- _Objective_
Recast the lines of the listing below as a JSON list of strings, one string per line with blank lines omitted, covering everything from the line containing "Given: Open the Trend analysis tab" down to the end of the listing. Leave the pictures out of your answer.

Entries giving target coordinates:

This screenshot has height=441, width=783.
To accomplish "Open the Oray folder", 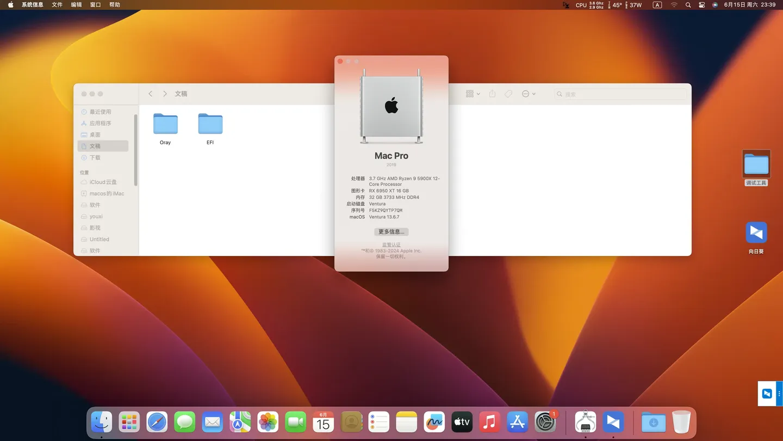I will pos(165,125).
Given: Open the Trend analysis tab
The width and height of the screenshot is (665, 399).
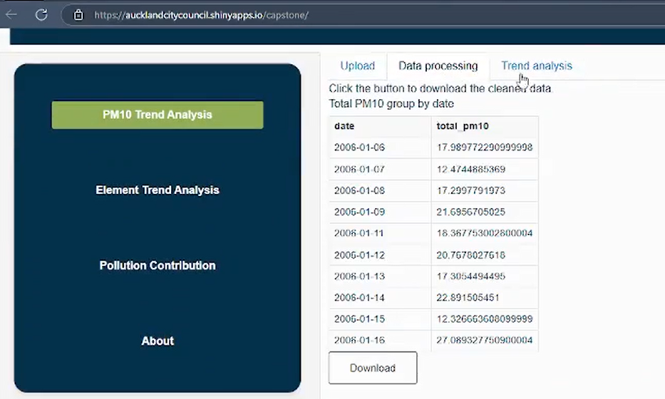Looking at the screenshot, I should tap(536, 66).
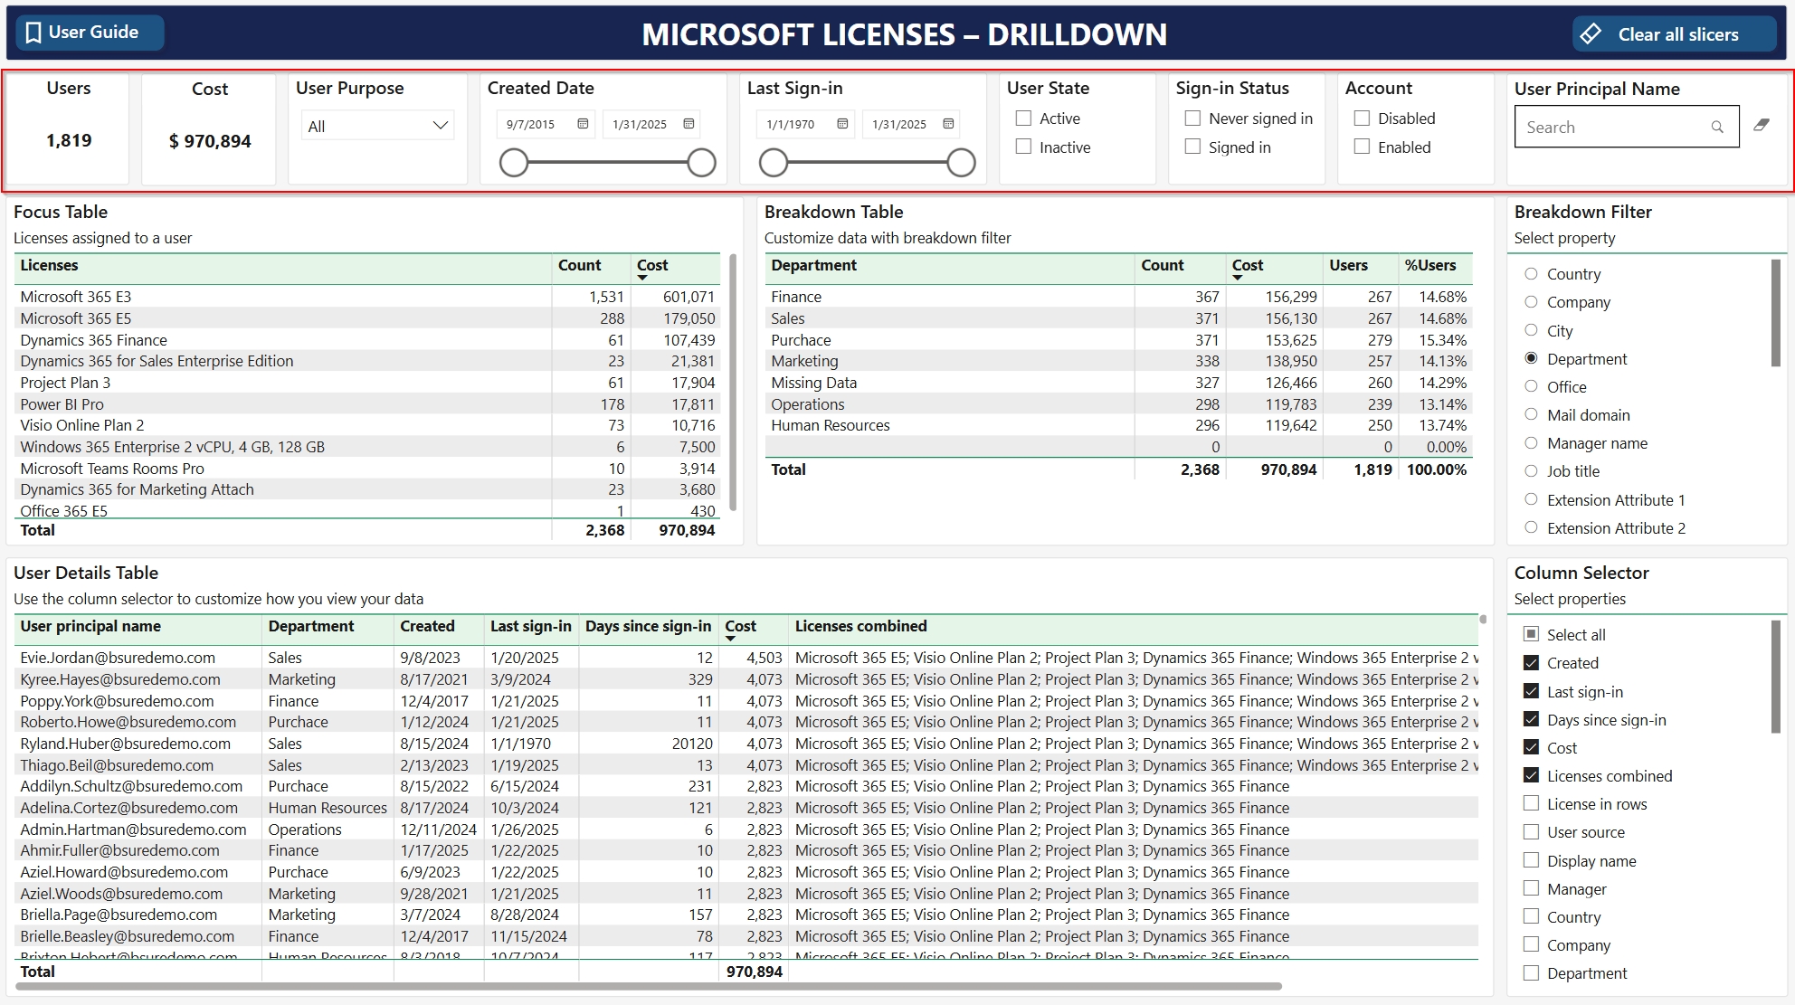Open calendar for Created Date end 1/31/2025
This screenshot has height=1005, width=1795.
point(689,124)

- _Task output_
[
  "Given: Open the Trend analysis tab",
  "The width and height of the screenshot is (665, 399).",
  "Looking at the screenshot, I should tap(536, 66).",
  "Open calendar for Created Date end 1/31/2025",
  "This screenshot has height=1005, width=1795.",
  "point(689,124)"
]